I know you don't want to contact the police OP but you really need to. Firstly, as this is not acceptable behaviour and you should never be fearful in your own home. Secondly, what happens when DSS tries slapping around someone who isn't a family member? For the safety of other people you need to report this.

I think this reaction would hurt me more than being assaulted in my own home. "Try" is not good enough really

Yes, that was my point too. The husband really didn't even seem all that bothered, let alone 'devastated'. His reaction was pissweak, insulting to the OP even, and he'll be like a limp lettuce when he talks to the boy.

Porridgepudding · 08/07/2025 10:14

Report to police and request they escort him to his mum's.
Then call DH and explain what's happened.

SunShow · 08/07/2025 10:15

I agree "talking" isn't going to fix this. It's going to take a big investment in time and money, and even then it might not work.

DH needs to make sure OP is safe, which means living apart from DSS, but DH also needs to almost treat DS as a project. That needs to be his priority IMO, he probably needs to go with DS.

orangedream · 08/07/2025 10:18

WickWood · 08/07/2025 09:25

You poor thing, I'm glad your DH has responded appropriately. I wouldn't want or allow him back, but I know it's not as simple as that.

Her husband hasn't responded 'appropriately' at all. He's done nothing except said he'll 'try' to talk to him. No wonder the teenage thug is the way he is with no parent enforcing any boundaries.

marmaladeandpeanutbutter · 08/07/2025 10:18

I think some of the drugs they take can encourage violence, and I’m not even talking about class A ones. I can’t remember which, but some people might know more.

Archert · 08/07/2025 10:19

What is the plan going forward?

You have another 2 weeks until your DH returns - surely you are not going to allow him back whilst you are alone? This is not safe?

You describe dreadful behaviour pre the assault - you talk about 'boundaries' - but they are just words/hot air unless they are accomapnied by deadlines and consequences. What deadlines and consequences has your DH and yourself implemented?

My own son pushed me over in rage once when he was 14. I was shocked but after 2 days I reported him to the police. I was not supported in this action by my DH or his parents - but it was the best thing for my son. He has not done anything since.

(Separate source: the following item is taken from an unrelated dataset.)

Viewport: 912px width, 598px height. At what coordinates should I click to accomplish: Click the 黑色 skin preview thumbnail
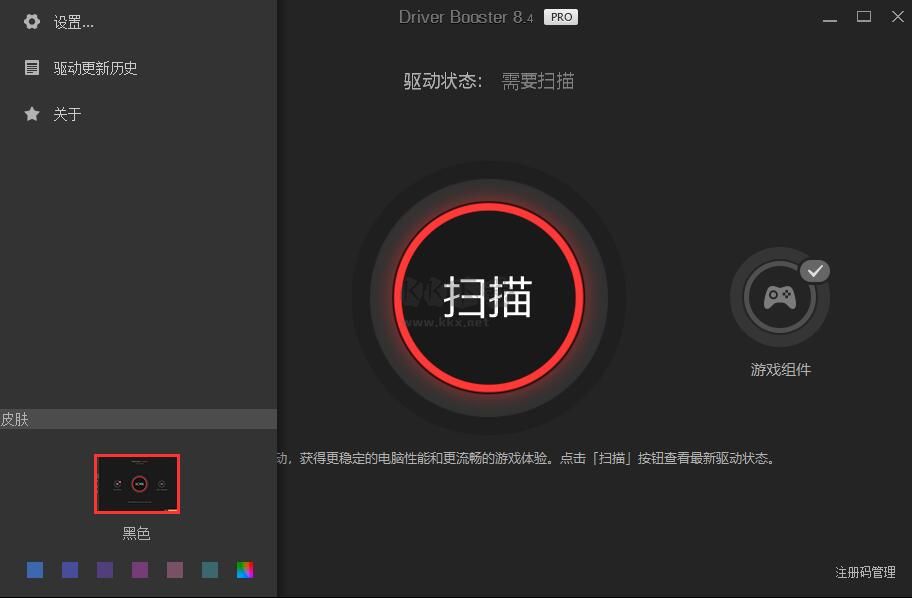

I watched my own mother regularly beaten to a pulp by my 17 year old brother - black eyes, trashed house etc.

This will only escalate. I would expect DH to fly back as this is a 'family emergency' - is he planning to?

Deadringer · 08/07/2025 10:23

Keep him locked out. He can go live somewhere else, for now at least. He has a mum, and he has friends. No way would I have him back in my house.

Reallyneedsaholiday · 08/07/2025 10:24

Calling the police and getting the assault on record does not mean that you need to press charges. The police are there to help and support you (AND your stepson) not to make things harder for you.

oldparents · 08/07/2025 10:27

Well, he's slapped you and there's no Police, no consequences, so the next time you tell him to do something, he has the green light to slap you again. So you're either going to get slapped regularly, or you'll learn to stay quiet in your own home. Neither of those options would butter my parsnips, quite frankly.

AmaryllisNightAndDay · 08/07/2025 10:35

It doesn't really make a practical difference right now why your stepson did it. Whatever the reason he is on a pathway and it's not a good pathway for you or for him. You do need to call the police, for both your sakes.

And his father needs to cite a family emergency and return home to deal with this. His young adult child assaulting his wife is anyone's definition of a family emergency.

It's your husband's responsibility to make sure you are safe going forward and find some strategy to help his son as much as possible though there may be limits to how much anyone can do for him now. Your husband can't do any of that from thousands of miles away.